The Earth Island Institute challenged the government's plan to log areas of the Plumas National Forest in the Sierra Nevadas that were burned in the 2007 Moonlight and Wheeler fires.

The group sought an injunction barring the so-called Moonlight-Wheeler project, which would allow logging on 22 to 27 percent of burned forest. The two fires had burned a total of 88,000 acres of private and National Forest land in the northern Sierra Nevadas, about 78 percent of which is located in the Plumas National Forest.

A federal judge denied the group's request for an injunction, ruling that the plan required only an assessment of the habitat for the black-backed woodpecker, an indicator species for the area, which the Forest Service had adequately conducted. The court added that the government had responded sufficiently to environmentalists' dissenting scientific opinions in the project's adoption phases.

On appeal, a 2-1 majority of the 9th Circuit in San Francisco upheld the denial of an injunction.

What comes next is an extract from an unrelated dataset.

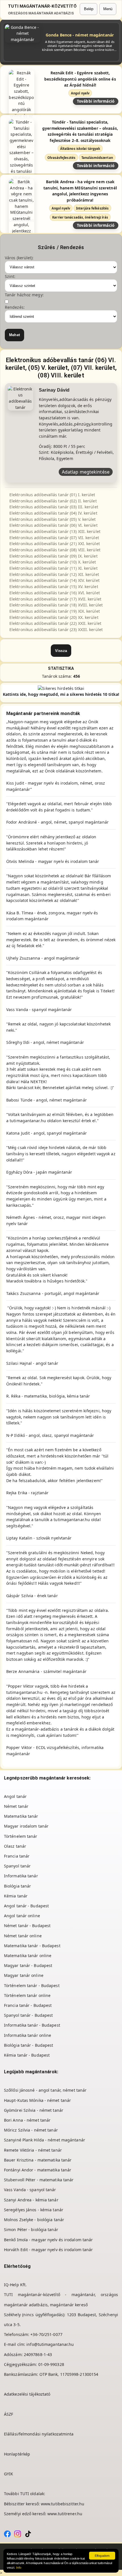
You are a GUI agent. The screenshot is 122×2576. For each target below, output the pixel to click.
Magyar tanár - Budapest (28, 1965)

"In short, the district court used the correct standard for analyzing Earth Island's likelihood of success on the merits and did not abuse its discretion in finding that Earth Island failed to show that it was likely to succeed on the merits of its NFMA (National Forest Management Act) claims," Judge Procter Hug, Jr. wrote. "The court concluded that if the injunction was granted, the public would lose the immediate benefits of the restoration efforts."

Dissenting Judge Stephen Reinhardt said the majority's denial of an injunction, "like the district court's before it, rests on two fundamental errors."

First, he said, the majority erroneously concluded that the Forest Service was not required to ensure species viability in the Plumas National Forest, "despite numerous clear statements to the contrary" in the forest plan.

Second, the majority and the district court concluded that the guidelines for identifying and marking trees are not enforceable, when they are, Reinhardt said.

"This erroneous conclusion kept the district court from deciding whether the factual foundation of Earth Island's allegations regarding violations of the guidelines was sufficiently strong to warrant an injunction," he wrote.

He said he would have granted a temporary injunction and remanded the case for reconsideration, "with the understanding that ... Earth Island is likely to prevail on its NFMA challenges to the Moonlight-Wheeler project."